Fred Ritchin
all contributorsFred Ritchin is a writer, editor, educator, and one of the most important thinkers on photography and technology of the past half-century. For over fifty years, he has been asking a question that now feels more urgent than ever: what happens to truth when images can be made to say anything?
Fred was picture editor of the New York Times Magazine in the late 1970s and early ’80s, then went on to become professor of Photography and Imaging at NYU’s Tisch School of the Arts, and Dean of the International Center of Photography. Along the way, he created the first multimedia version of the New York Times in 1994, built a Pulitzer-nominated website on the Bosnian war with photographer Gilles Peress, and founded PixelPress, an organization dedicated to multimedia documentary work on humanitarian issues.

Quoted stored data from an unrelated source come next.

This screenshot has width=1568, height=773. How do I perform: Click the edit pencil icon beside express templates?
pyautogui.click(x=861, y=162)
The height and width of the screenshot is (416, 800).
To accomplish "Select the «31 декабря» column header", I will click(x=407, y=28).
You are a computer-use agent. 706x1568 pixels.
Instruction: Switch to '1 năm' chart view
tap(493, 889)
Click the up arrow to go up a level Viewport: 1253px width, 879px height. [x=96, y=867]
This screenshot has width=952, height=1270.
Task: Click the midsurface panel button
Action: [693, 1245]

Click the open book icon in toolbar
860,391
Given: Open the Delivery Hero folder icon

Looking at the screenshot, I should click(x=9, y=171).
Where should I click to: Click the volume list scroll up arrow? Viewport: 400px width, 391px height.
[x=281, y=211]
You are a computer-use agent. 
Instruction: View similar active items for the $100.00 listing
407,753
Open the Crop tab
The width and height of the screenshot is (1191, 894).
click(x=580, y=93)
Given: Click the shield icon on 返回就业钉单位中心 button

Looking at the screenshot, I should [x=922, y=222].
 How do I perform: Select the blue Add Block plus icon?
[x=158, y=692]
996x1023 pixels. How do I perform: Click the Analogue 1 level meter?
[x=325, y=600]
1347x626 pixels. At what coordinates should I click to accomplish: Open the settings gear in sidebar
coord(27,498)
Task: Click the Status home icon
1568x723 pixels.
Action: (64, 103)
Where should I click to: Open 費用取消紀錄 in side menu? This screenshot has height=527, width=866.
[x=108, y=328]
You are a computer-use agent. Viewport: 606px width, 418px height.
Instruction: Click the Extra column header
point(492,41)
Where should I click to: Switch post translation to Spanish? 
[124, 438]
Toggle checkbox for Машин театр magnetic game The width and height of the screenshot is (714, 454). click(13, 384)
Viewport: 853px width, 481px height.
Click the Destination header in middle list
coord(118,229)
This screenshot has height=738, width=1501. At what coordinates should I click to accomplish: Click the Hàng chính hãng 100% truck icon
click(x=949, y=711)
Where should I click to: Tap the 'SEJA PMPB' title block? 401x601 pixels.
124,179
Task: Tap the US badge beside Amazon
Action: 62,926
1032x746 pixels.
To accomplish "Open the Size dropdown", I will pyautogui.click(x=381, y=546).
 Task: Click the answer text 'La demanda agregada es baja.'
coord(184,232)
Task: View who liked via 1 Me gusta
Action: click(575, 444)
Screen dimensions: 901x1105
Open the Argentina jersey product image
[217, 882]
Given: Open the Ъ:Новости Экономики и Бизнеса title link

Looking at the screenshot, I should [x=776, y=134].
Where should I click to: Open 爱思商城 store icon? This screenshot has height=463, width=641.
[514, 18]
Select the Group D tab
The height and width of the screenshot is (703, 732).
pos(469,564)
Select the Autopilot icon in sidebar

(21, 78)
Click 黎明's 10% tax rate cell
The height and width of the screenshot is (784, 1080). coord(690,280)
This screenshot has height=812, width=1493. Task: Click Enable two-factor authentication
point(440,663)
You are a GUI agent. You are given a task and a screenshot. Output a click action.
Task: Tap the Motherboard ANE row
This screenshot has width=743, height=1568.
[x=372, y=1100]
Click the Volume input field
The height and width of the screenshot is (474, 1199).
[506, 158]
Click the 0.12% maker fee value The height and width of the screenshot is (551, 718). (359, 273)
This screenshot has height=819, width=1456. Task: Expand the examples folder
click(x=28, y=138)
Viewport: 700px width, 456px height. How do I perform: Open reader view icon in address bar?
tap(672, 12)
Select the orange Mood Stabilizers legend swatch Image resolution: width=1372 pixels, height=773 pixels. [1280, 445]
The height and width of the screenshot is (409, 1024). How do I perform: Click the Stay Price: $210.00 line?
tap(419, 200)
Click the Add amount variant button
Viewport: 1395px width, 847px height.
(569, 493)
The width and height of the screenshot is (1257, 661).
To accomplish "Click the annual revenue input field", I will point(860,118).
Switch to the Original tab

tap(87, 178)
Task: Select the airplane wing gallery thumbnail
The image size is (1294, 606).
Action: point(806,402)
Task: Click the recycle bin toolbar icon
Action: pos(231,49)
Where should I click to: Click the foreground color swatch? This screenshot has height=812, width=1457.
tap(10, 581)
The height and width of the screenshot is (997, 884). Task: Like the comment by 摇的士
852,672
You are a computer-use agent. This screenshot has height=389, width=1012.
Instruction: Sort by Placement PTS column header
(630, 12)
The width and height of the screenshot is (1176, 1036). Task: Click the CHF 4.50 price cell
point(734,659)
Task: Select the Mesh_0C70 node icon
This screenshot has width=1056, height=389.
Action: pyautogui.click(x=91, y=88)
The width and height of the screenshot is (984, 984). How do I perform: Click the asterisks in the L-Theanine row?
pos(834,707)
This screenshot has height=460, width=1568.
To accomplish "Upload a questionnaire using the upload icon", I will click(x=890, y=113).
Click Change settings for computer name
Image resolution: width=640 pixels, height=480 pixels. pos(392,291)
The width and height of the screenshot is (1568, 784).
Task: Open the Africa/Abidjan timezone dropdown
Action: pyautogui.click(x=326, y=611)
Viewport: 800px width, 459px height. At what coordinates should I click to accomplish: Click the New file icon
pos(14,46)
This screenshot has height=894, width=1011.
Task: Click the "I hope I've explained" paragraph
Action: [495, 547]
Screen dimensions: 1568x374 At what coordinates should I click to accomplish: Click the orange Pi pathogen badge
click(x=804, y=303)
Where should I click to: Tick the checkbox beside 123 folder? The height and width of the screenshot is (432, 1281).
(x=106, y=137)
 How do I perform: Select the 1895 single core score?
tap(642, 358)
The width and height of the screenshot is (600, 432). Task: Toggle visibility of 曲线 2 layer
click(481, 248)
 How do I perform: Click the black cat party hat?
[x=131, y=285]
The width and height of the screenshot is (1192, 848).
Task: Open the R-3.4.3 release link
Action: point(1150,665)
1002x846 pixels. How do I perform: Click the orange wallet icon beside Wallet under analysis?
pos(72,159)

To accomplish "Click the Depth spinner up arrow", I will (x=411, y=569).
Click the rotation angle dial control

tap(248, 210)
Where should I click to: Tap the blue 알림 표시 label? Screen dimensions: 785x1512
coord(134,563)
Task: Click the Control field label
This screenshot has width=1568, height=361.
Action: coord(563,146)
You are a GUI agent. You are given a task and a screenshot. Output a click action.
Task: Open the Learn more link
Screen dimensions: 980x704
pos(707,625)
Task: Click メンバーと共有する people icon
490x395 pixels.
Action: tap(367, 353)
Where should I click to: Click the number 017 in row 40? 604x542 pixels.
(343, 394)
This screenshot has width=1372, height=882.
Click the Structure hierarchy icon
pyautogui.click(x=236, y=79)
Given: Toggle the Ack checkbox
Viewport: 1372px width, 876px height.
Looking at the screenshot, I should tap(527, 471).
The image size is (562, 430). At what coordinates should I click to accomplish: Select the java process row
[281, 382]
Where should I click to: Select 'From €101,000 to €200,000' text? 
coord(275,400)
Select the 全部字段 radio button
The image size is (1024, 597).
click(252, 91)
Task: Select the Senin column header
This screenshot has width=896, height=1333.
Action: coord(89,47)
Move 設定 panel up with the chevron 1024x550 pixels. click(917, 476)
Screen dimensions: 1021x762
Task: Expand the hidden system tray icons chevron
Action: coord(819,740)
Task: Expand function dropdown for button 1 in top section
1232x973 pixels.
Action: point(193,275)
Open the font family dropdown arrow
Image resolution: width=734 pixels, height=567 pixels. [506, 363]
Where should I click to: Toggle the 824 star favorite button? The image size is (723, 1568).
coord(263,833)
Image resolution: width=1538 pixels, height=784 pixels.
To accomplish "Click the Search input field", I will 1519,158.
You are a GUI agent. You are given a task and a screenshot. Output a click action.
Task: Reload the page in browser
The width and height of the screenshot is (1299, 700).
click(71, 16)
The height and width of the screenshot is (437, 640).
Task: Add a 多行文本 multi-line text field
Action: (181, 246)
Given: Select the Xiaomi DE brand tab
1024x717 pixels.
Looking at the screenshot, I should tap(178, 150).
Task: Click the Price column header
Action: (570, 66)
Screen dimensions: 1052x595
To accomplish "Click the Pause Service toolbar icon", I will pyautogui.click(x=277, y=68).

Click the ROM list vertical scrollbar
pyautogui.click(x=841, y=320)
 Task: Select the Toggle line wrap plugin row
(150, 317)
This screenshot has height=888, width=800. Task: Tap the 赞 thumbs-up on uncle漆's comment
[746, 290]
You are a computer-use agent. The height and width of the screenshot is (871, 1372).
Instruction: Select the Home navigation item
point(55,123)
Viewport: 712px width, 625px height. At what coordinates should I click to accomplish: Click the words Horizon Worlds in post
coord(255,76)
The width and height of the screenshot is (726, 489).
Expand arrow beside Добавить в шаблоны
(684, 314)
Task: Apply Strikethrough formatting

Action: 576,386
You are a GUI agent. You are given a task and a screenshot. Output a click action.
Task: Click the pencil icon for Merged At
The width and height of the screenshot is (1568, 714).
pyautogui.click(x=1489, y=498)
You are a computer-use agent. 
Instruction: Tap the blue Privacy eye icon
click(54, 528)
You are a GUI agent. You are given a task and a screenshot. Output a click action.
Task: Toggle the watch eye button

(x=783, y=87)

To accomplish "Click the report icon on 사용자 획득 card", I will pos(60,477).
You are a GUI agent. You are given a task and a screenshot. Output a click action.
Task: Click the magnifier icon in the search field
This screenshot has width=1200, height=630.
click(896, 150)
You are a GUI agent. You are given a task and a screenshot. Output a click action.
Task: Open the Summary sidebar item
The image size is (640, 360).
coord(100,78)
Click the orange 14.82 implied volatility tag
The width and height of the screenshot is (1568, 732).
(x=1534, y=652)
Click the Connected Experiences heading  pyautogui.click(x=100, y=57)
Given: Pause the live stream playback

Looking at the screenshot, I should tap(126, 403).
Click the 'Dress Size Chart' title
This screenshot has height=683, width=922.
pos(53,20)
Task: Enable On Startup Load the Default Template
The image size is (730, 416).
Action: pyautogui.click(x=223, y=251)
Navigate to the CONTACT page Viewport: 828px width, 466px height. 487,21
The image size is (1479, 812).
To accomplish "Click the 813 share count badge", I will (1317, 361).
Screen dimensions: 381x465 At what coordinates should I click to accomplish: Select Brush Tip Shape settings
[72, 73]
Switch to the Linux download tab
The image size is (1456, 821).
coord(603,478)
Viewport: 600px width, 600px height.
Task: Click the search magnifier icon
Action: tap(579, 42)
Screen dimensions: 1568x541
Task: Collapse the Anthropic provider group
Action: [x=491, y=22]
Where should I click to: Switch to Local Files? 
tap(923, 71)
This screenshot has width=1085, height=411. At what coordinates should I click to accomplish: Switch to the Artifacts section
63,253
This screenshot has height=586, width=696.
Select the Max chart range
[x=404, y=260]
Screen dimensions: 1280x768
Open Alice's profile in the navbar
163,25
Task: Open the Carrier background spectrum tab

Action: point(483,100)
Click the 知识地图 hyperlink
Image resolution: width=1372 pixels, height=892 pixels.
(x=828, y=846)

Fred Ritchin has published four books on the crisis of the photographic image. The first, In Our Own Image, came out in 1990—warning about digital manipulation before most people had seen a digital photograph. After Photography followed in 2008, then Bending the Frame in 2013. His most recent and most urgent book is The Synthetic Eye: Photography Transformed in the Age of AI, published by Thames & Hudson in March 2025. Musée Magazine called it “an essential investigation into the murky ethics of AI.”
He writes a Substack column, “Notes of a MetaPhotographer,” and is currently teaching two masterclasses on photography and the human condition.